Joseph was outrighted off the Yankees roster on November 20, 2013. He was released by the Yankees on August 27, 2014.

===Atlanta Braves===
On November 19, 2014, he signed a minor league deal with the Atlanta Braves and was assigned to the Double-A Mississippi Braves to begin the year. He hit .268 with 20 RBI before being released by the Braves on June 2, 2015.

===Baltimore Orioles===
On June 16, 2015, Joseph signed a minor league contract with the Baltimore Orioles. He finished the year with the Double-A Bowie Baysox, slashing .349 in 22 games. He split the 2016 season between Bowie and the Triple-A Norfolk Tides, posting a .315/.369/.442 batting line with 8 home runs and 46 RBI. He elected free agency on November 7, 2016.

===Washington Nationals===
On November 19, 2016, he agreed to terms with the Washington Nationals on a minor league deal with an invitation to spring training, although he was reassigned to minor league camp on March 13, 2017. He spent the year split between the Double-A Harrisburg Senators and the Triple-A Syracuse Chiefs, accumulating a .275/.331/.398 batting line with 7 home runs and 40 RBI. Joseph elected free agency following the season on November 6.

===Baltimore Orioles (second stint)===
On February 19, 2018, Joseph signed a minor league deal with the Orioles. Joseph was recalled to the majors on June 15 and started at first base, his first major league appearance in over five years. His brother, catcher Caleb Joseph was on the O's roster while he was up. He was next optioned to the Triple–A Norfolk Tides on June 20. He was designated for assignment on June 29 then saw his contract purchased again on September 7, 2018. In 14 major league games for Baltimore, Joseph notched 4 hits in 19 plate appearances. He was outrighted on November 1, then re-signed with the Orioles a minor league deal on November 5.

===Oakland Athletics===
The Oakland Athletics selected Joseph in the minor league phase of the Rule 5 draft at the 2018 Winter Meetings. Joseph played for the Las Vegas Aviators of the Triple-A Pacific Coast League. On August 14, the Athletics promoted Joseph to the major leagues. He hit his first career major league home run on August 15, in a close 7-6 victory, over the visiting Houston Astros. On September 1, Joseph was designated for assignment.

===San Francisco Giants===
On September 3, 2019, Joseph was claimed off waivers by the San Francisco Giants. On September 14, the Giants designated Joseph for assignment after he went 1-for-16 in 8 games for the club.

===Pittsburgh Pirates===
On September 16, 2019, Joseph was claimed off waivers by the Pittsburgh Pirates. In 9 games for Pittsburgh, he went 2-for-11 (.182). On October 25, Joseph was removed from the 40-man roster and sent outright to the Triple-A Indianapolis Indians. He elected free agency on October 31.

===Chicago Cubs===
On January 31, 2020, Joseph signed a minor league contract with the Chicago Cubs. He did not play in a game in 2020 due to the cancellation of the minor league season because of the COVID-19 pandemic. Joseph was released by the Cubs organization on May 28.
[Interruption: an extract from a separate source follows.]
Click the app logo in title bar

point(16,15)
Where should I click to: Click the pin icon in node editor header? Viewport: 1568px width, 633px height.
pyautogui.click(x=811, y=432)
===Washington Nationals (second stint)===
On May 29, 2021, Joseph signed a minor league contract with the Washington Nationals organization. In 32 games split between the Double-A Harrisburg Senators and Triple-A Rochester Red Wings, he slashed a combined .282/.355/.409 with two home runs and 13 RBI. Joseph was released by the Nationals organization on January 7, 2022.

==Personal life==
Joseph's brother, Caleb, has also played in MLB. Caleb was also selected in the 2008 draft; he was chosen by the Baltimore Orioles in the seventh round. They briefly played together with the Orioles in 2018. Their father, Mark, played college baseball for Lipscomb.